I’ve learned there’s a desperation that follows grief in a way like no other. So desperate are you, so hopeful for a snatch of the person you have lost, there are endless tricks your mind will play on you.

We wonder where they are. We wonder if they are the clouds smeared against the sky, the edge of birdsong filling the trees, in the radio waves that make a song they loved burst into sound.

On the day we buried Rob, when our eyes couldn’t quite believe he was lying still and silent on sheepskin, we said the rain was him causing mischief, the sun was him giving us lightness when we felt so dark.

In the back and forth of rain and sun, double rainbows lit the sky, arcs of fire sweeping across the broad Auckland blue. Back in England, a different continent, a different hemisphere and season, rainbows soared as well, the sky tracing a fingertip from its mouth to the earth.

In so many cultures and religions, a rainbow is the sign of the earth and sky connecting, otherworldliness meeting humanity.

In Greek mythology, it is the goddess Iris delivering messages between the gods and mortals.

In Maori culture, it is the god Uenuku, who fell in love with the mist-maiden Hinewai – a beautiful woman who would disappear in the morning dawn and who asked him to keep their relationship a secret but he broke his promise.

In Hinduism, it can represent several things. One is that it is the bow of Indra, the mighty god of thunder and war, and from it he shoots arrows formed from lightning.
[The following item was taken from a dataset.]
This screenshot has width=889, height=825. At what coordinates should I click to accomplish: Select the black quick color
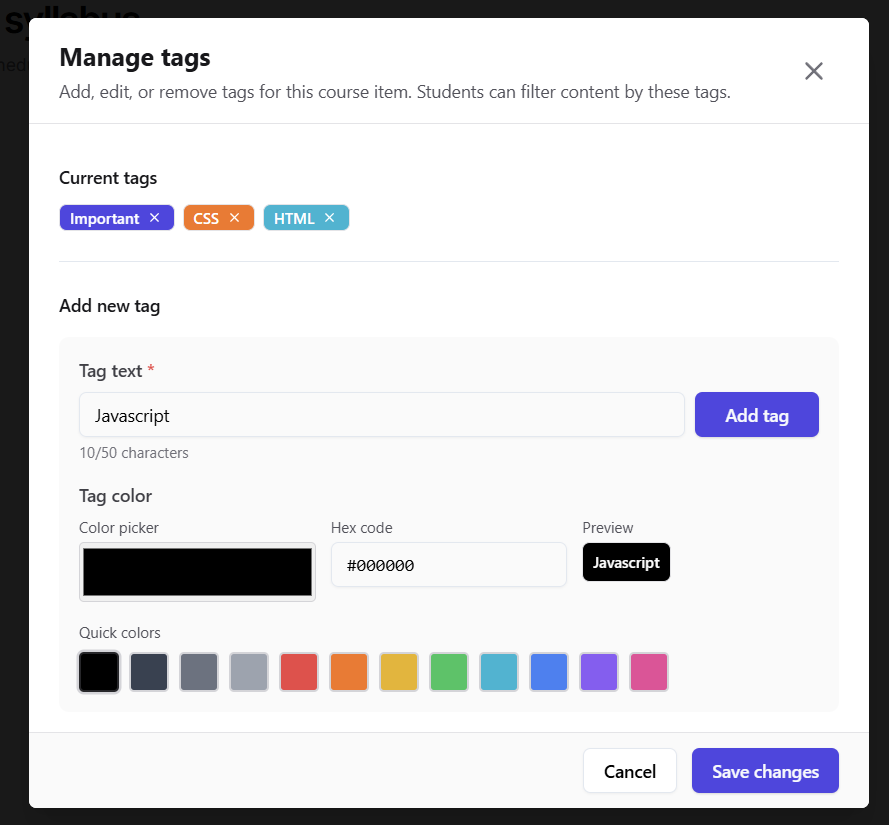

But the one I love the most is the ‘rainbow body’ that comes from Buddhism and Hinduism – a person who has died but achieved ultimate oneness and peace, and resides in the motes of colour straddling the atmosphere.

Rainbows may seem to come from the realm of unicorns and sparkles, but there is a metaphor more poignant, more truthful than any of those things.

A rainbow only ever appears after the rain, after the clouds have gathered. It is only ever called into being when darkness arrives and then departs. It is hope that the storm will pass; it is wonder in its simplest form.

We wish we could look at it forever, but its beauty exists because of its transience.

On that day it wasn’t physics. Indra laid down his bow, Uenuku had seen our pain and desperation. Iris stayed silent to allow Rob the chance to ease our misery. And for a brief moment, as we lifted our heads to the sky searching for the light in a storm of such sadness, he did.